Data records:
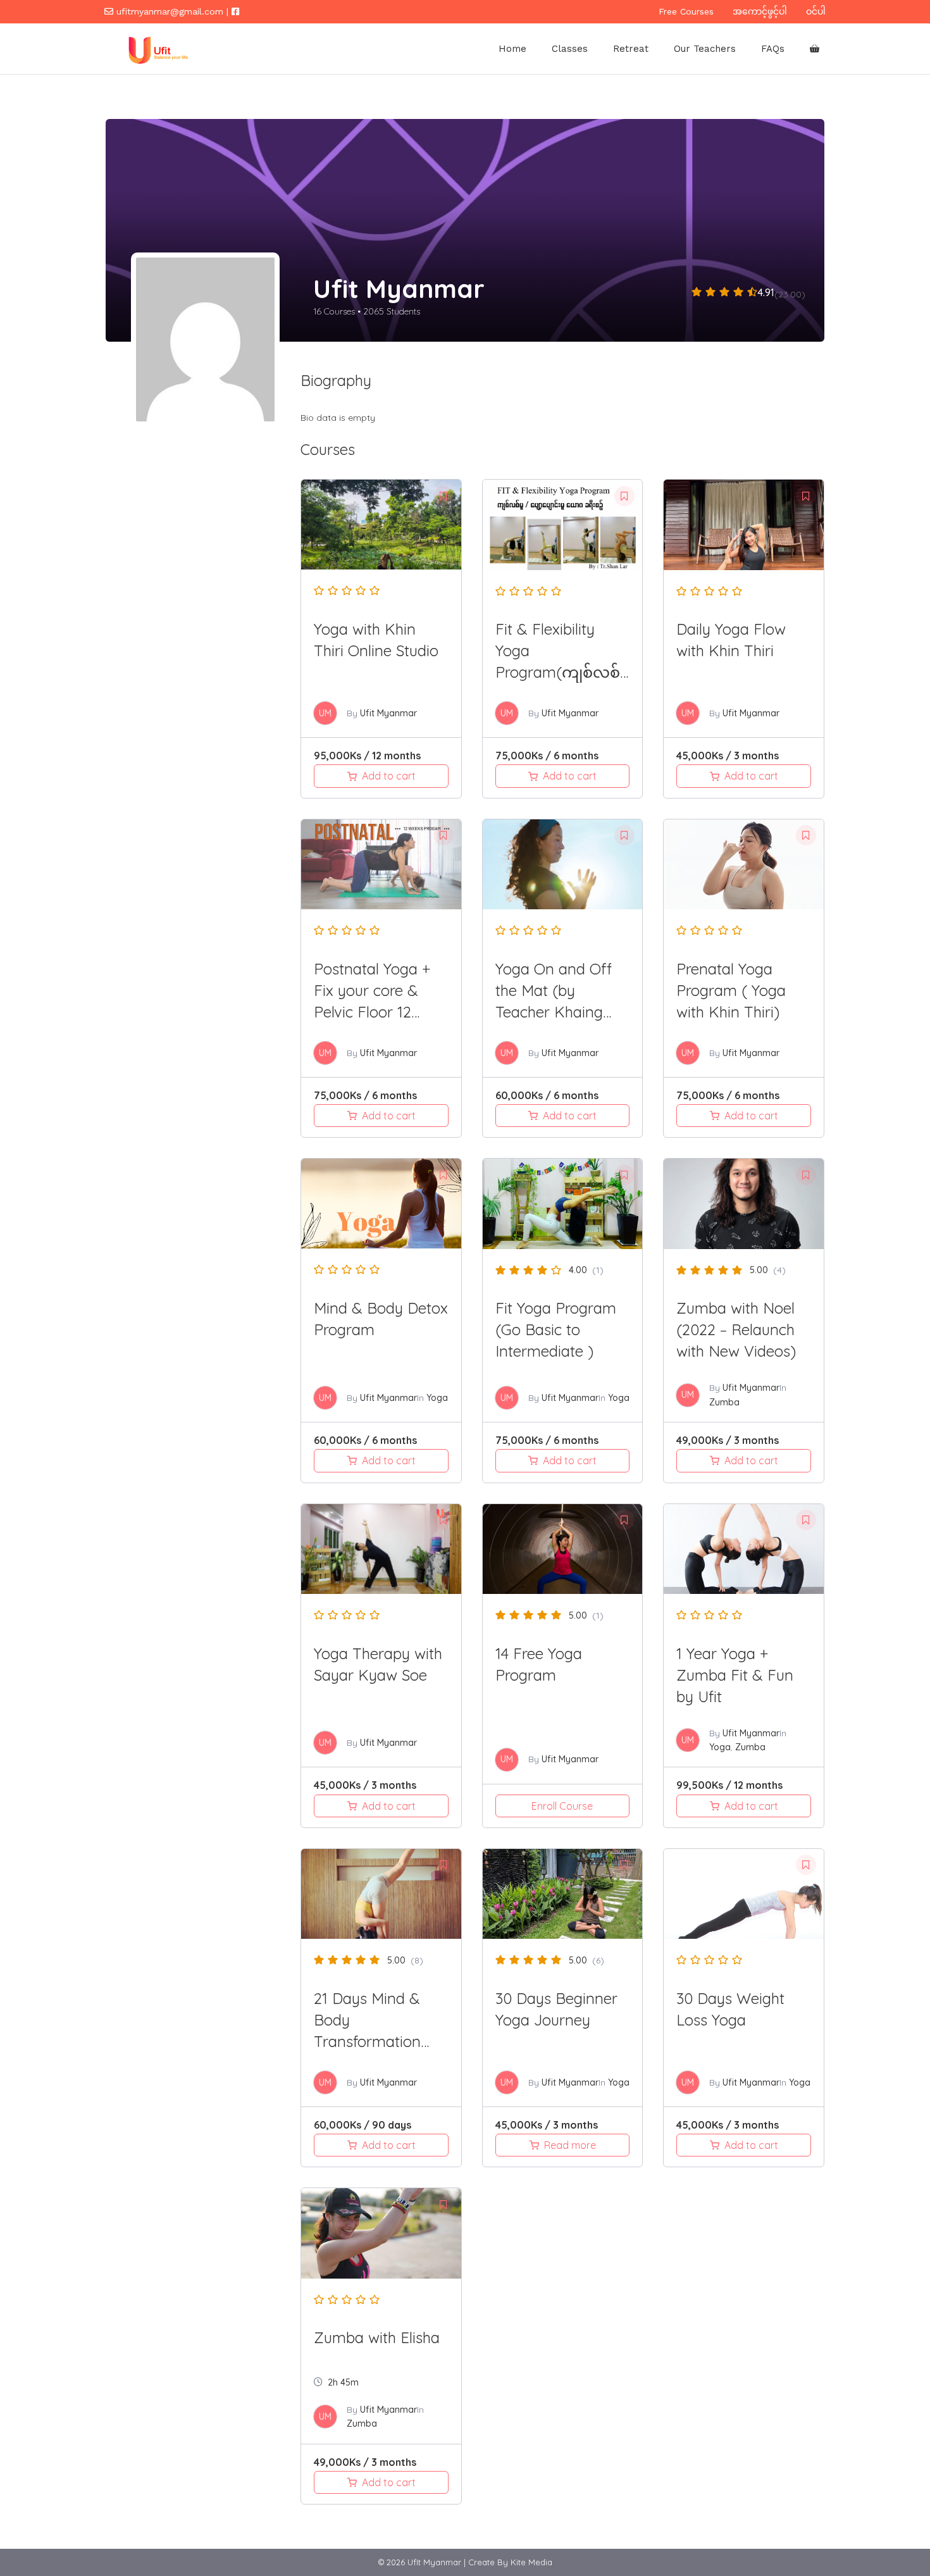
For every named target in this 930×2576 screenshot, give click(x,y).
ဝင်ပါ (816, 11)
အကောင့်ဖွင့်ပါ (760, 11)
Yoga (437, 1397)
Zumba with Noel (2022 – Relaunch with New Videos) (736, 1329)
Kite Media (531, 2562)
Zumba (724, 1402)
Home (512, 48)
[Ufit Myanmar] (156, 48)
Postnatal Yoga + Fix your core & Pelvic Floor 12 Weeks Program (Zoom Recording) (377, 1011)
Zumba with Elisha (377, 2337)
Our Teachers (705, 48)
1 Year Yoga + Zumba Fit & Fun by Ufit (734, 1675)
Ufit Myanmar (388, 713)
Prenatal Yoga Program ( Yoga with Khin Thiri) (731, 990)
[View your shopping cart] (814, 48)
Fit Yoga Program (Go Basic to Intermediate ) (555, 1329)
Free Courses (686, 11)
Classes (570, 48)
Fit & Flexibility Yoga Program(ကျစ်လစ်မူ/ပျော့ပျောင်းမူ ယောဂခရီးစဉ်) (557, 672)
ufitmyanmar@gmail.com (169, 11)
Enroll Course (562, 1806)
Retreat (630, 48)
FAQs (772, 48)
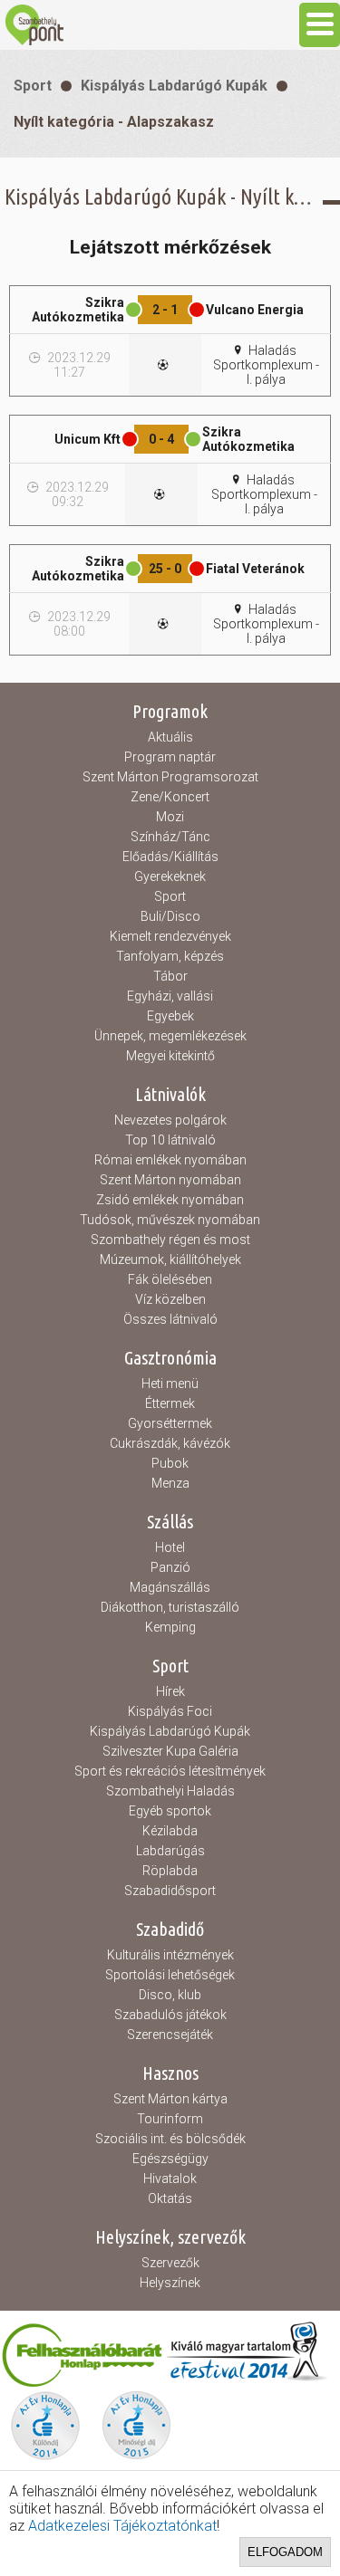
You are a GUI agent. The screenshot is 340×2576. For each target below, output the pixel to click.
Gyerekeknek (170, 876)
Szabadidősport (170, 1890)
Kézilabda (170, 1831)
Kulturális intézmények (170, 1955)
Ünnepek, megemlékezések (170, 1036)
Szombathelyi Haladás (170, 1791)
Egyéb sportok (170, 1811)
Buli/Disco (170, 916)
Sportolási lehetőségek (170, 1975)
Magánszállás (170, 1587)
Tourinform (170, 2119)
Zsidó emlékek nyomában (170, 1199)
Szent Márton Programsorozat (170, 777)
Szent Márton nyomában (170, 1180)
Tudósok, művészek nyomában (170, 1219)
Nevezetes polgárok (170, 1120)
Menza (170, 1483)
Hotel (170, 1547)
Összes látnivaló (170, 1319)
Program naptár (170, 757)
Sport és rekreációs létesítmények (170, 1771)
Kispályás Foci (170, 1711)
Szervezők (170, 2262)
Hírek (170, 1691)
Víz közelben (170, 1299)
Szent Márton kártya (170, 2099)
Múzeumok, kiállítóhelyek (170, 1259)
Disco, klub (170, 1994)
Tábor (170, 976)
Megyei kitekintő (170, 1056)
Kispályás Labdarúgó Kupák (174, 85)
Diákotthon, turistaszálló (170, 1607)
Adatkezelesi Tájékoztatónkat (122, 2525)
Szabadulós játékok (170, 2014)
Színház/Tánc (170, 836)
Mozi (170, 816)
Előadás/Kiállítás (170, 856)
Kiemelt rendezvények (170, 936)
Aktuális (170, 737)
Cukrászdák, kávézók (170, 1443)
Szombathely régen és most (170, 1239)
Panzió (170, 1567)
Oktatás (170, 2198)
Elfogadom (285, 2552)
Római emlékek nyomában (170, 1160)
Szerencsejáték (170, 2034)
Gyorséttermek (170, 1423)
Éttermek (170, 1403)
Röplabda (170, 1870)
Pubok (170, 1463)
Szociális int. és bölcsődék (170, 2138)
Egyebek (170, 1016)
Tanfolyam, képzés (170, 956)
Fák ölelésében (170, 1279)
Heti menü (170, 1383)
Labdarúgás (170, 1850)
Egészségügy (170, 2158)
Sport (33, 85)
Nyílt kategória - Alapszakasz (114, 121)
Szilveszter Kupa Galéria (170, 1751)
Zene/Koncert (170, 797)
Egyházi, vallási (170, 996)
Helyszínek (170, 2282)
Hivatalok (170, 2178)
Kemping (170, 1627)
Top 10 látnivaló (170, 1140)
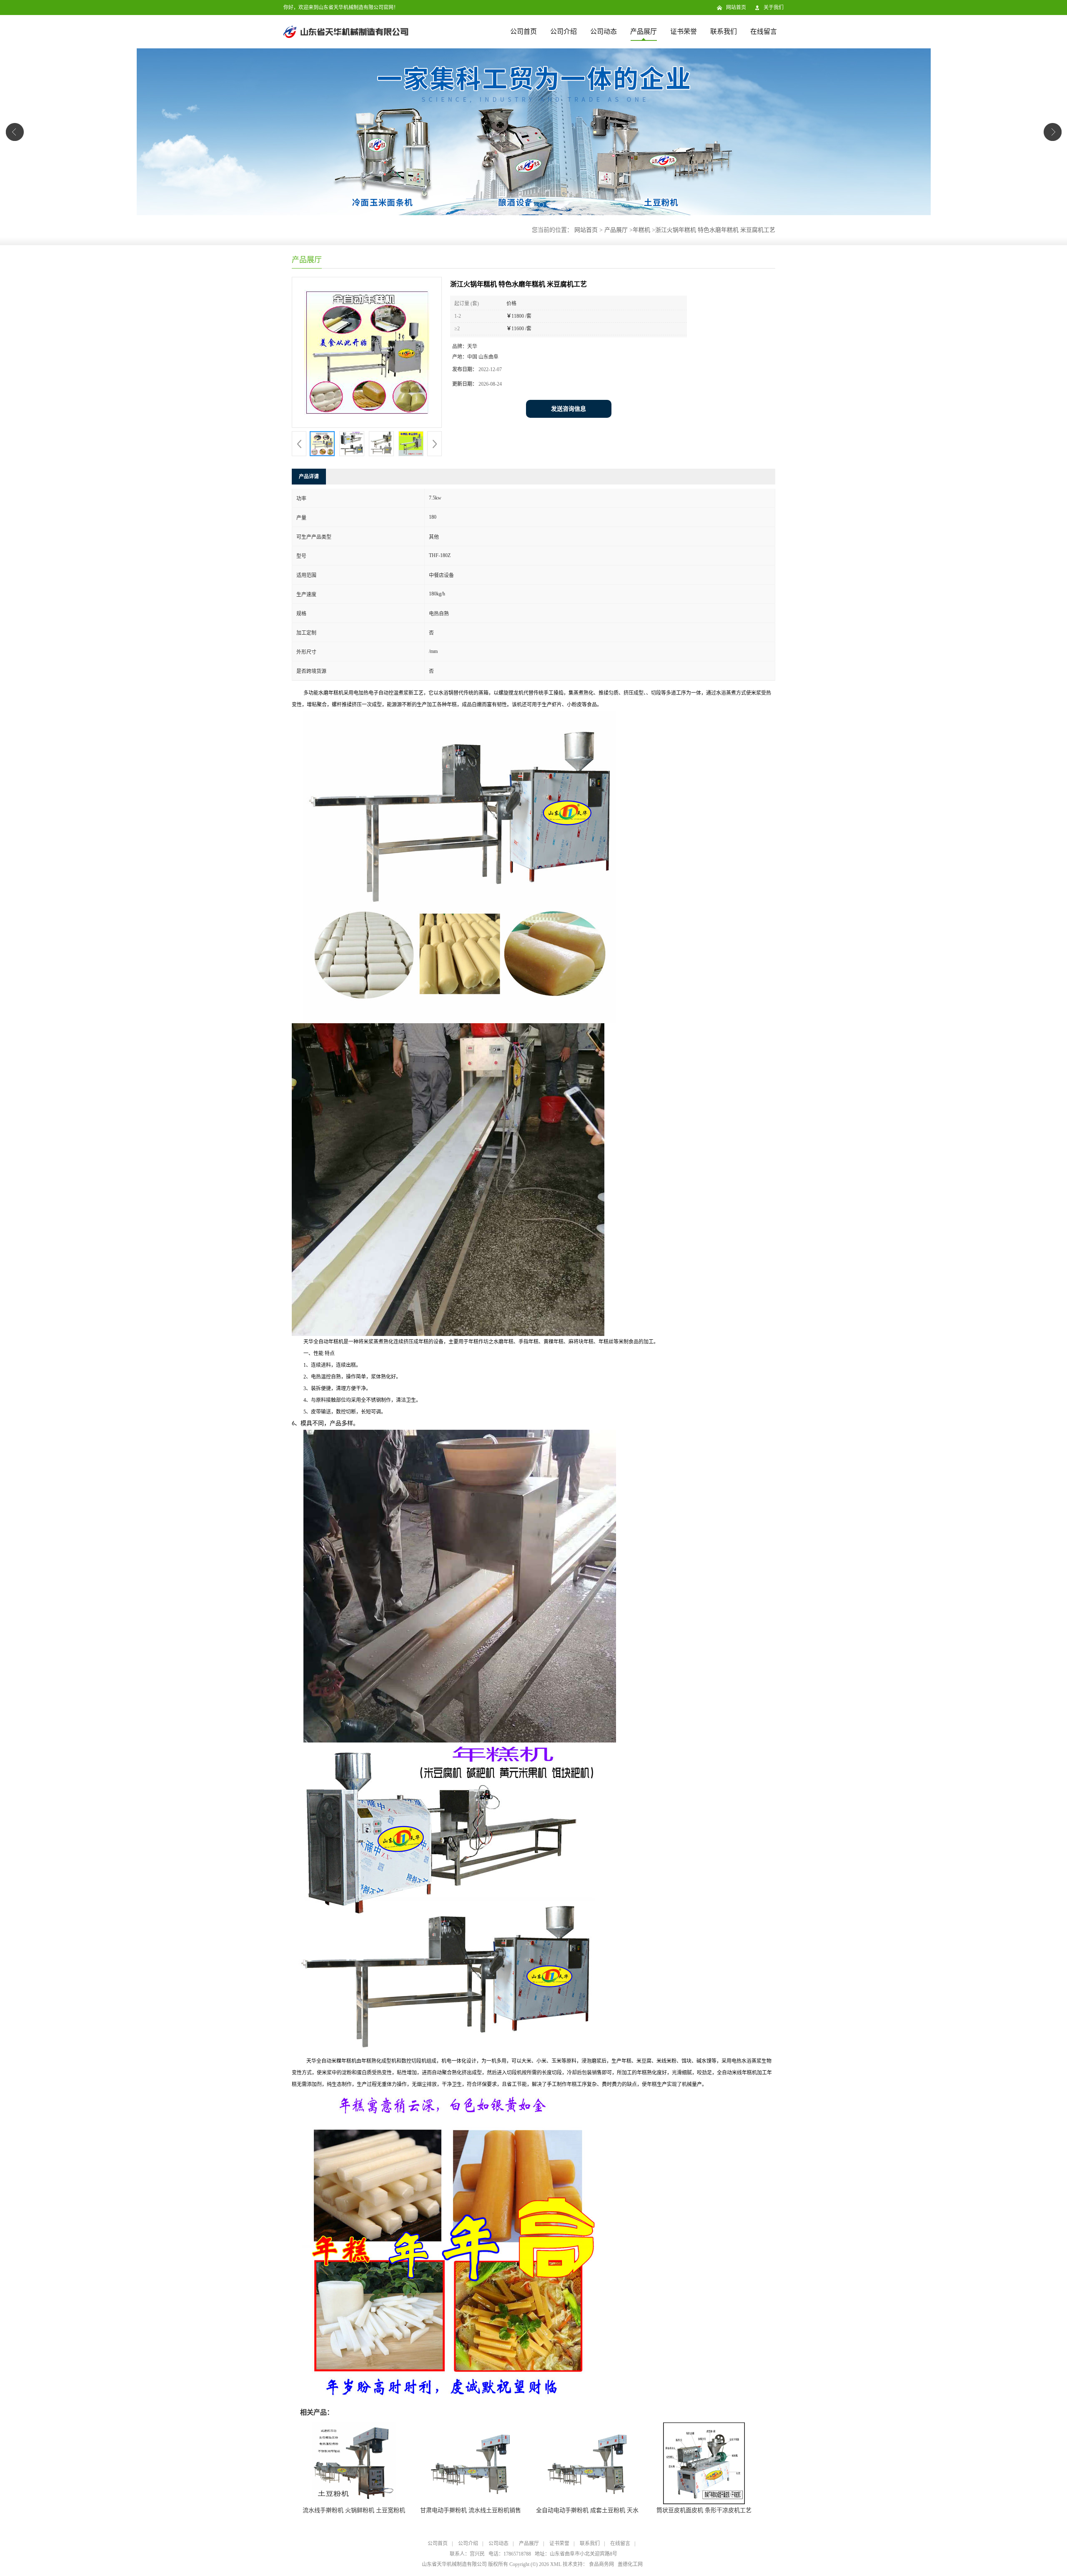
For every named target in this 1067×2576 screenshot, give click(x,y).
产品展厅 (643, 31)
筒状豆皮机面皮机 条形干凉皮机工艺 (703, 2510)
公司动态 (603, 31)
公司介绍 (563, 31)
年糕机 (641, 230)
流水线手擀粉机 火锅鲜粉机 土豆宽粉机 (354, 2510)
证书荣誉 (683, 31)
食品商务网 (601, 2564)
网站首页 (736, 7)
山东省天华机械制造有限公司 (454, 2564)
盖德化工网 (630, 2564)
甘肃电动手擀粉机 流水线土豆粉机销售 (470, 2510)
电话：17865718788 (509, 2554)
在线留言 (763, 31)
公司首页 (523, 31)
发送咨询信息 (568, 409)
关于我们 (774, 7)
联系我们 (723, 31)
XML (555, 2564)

Task description: All that is needed is an exact copy of the lines from the line with "Szombathely régen és most (170, 1239)" through the end of the listing, both ends included, with no pictures.

Response to the task:
Szombathely régen és most (170, 1239)
Panzió (170, 1567)
Oktatás (170, 2198)
Elfogadom (285, 2552)
Római emlékek nyomában (170, 1160)
Szerencsejáték (170, 2034)
Gyorséttermek (170, 1423)
Éttermek (170, 1403)
Röplabda (170, 1870)
Pubok (170, 1463)
Szociális int. és bölcsődék (170, 2138)
Egyebek (170, 1016)
Tanfolyam, képzés (170, 956)
Fák ölelésében (170, 1279)
Heti menü (170, 1383)
Labdarúgás (170, 1850)
Egészségügy (170, 2158)
Sport (33, 85)
Nyílt kategória - Alapszakasz (114, 121)
Szilveszter Kupa Galéria (170, 1751)
Zene/Koncert (170, 797)
Egyházi, vallási (170, 996)
Helyszínek (170, 2282)
Hivatalok (170, 2178)
Kemping (170, 1627)
Top 10 látnivaló (170, 1140)
For every named target in this 1067×2576 screenshot, give click(x,y).
产品展厅 (643, 31)
筒状豆皮机面皮机 条形干凉皮机工艺 (703, 2510)
公司动态 (603, 31)
公司介绍 (563, 31)
年糕机 (641, 230)
流水线手擀粉机 火锅鲜粉机 土豆宽粉机 (354, 2510)
证书荣誉 (683, 31)
食品商务网 (601, 2564)
网站首页 (736, 7)
山东省天华机械制造有限公司 (454, 2564)
盖德化工网 (630, 2564)
甘肃电动手擀粉机 流水线土豆粉机销售 (470, 2510)
电话：17865718788 (509, 2554)
在线留言 (763, 31)
公司首页 (523, 31)
发送咨询信息 (568, 409)
关于我们 (774, 7)
联系我们 (723, 31)
XML (555, 2564)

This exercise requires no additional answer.